Le vent qui souffle est, en effet, de plus en plus favorable aux Alliés. L’intervention prochaine des Italiens est une conséquence de cette situation générale et, à son tour, elle devient une cause active propre à amener des adhésions nouvelles. Personne n’aurait pu attendre de l’Italie, non plus que de la Roumanie ou de la Grèce qu’elles vinssent au secours d’une cause perdue. Ce genre de dévouement est passé de mode, et les guerres sont aujourd’hui trop sérieuses pour qu’il le redevienne jamais. La guerre actuelle en particulier est une guerre à mort ; les pays qui y prennent part jouent leur existence ; vaincus, quelques-uns risquent de disparaître de la carte du monde et tous resteraient affaiblis et presque anéantis pour longtemps. On comprend que ceux qui se décident à courir des chances aussi tragiques, hésitent à le faire, calculent les probabilités, fassent une enquête approfondie de la situation avant de s’y jeter l’épée à la main. Ils ont raison d’hésiter et de ne vouloir s’engager qu’à bon escient ; mais aussi, quand ils s’engagent, leur détermination réfléchie a une signification sur laquelle on ne saurait se tromper, une signification de confiance absolue. Cette confiance, nous l’avions et même elle grandissait chez nous tous les jours ; mais, nous n’avions pas encore réussi à l’inspirer suffisamment aux autres à ceux qui, cantonnés dans la neutralité comme dans un refuge, consultaient le ciel, sondaient l’horizon, regardaient d’où venaient les nuages et s’ils s’amoncelaient ou se dissipaient. La confiance leur est venue. C’est un sentiment spontané qu’aucun argument ne suffit à faire naître et dont la conscience seule connaît le secret, sentiment contagieux d’ailleurs, et qui travaille en ce moment pour les Alliés. Les mois d’hiver sont finis ; ils ont pesé sur la guerre en l’immobilisant dans les tranchées ; ils en ont ralenti le cours ; ils ont empêché d’autres élémens d’y entrer. Cet acte, qui a paru long, est fini et un autre commence. N’étant pas prophète, nous nous garderons de dire ce qu’il sera. Il y a eu trop d’imprévu dans cette guerre, pour que nous ne nous défiions pas même des pronostics les mieux établis. Mais notre nombre s’accroît pendant que celui des Austro-Allemands diminue. Des entreprises qu’il a fallu suspendre, comme celle des Dardanelles, sont vigoureusement reprises. L’activité augmente dans nos armées. Et ce sont là des symptômes fortifians.

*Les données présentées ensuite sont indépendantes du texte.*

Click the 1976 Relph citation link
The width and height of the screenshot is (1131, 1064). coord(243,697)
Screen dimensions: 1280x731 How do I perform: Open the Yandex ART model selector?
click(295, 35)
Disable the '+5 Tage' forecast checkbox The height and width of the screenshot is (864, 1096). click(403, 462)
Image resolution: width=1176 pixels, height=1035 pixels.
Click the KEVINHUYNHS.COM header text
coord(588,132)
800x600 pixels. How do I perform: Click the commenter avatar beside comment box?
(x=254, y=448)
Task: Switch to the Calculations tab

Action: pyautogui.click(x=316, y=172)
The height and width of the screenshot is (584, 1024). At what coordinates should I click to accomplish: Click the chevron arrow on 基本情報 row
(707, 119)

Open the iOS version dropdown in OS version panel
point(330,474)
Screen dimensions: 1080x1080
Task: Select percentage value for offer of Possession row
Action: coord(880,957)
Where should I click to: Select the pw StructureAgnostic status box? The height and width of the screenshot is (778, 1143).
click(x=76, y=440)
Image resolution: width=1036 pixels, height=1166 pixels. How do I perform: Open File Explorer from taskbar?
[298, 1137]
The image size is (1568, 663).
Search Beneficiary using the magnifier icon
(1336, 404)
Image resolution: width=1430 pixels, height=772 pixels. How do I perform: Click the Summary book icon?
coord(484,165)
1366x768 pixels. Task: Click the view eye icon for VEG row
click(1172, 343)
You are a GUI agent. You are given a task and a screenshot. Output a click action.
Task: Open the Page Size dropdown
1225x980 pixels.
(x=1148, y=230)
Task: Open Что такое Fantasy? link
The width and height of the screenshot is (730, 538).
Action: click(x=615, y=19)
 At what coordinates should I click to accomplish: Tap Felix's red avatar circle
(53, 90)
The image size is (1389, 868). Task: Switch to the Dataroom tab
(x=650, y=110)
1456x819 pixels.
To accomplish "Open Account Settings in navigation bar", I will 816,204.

Nous avons parlé de la note singulière que le comte Bernstorf, ambassadeur allemand à Washington, a adressée au gouvernement américain. C’est lui-même un singulier ambassadeur que celui-là. Nous en souhaitons beaucoup du même genre à l’Allemagne et, pour la beauté du fait, comme dit Alceste, nous aurions aimé à le voir opérer à Rome ù la place du prince de Bülow ; mais l’Allemagne n’aurait pas osé l’aventurer sur l’ancien continent et elle a montré le cas qu’elle faisait du nouveau en l’y envoyant. Elle a cru que, s’il fallait être souple et fin avec les Italiens, il suffisait d’être brusque et dur avec les Américains. Malheureusement, le comte Bernstorf a dépassé la mesure, et il peut voir aujourd’hui les effets du système d’intimidation qu’il a employé. Au début de la guerre, l’opinion américaine était sympathique à l’Allemagne : il l’a retournée contre lui et contre son pays.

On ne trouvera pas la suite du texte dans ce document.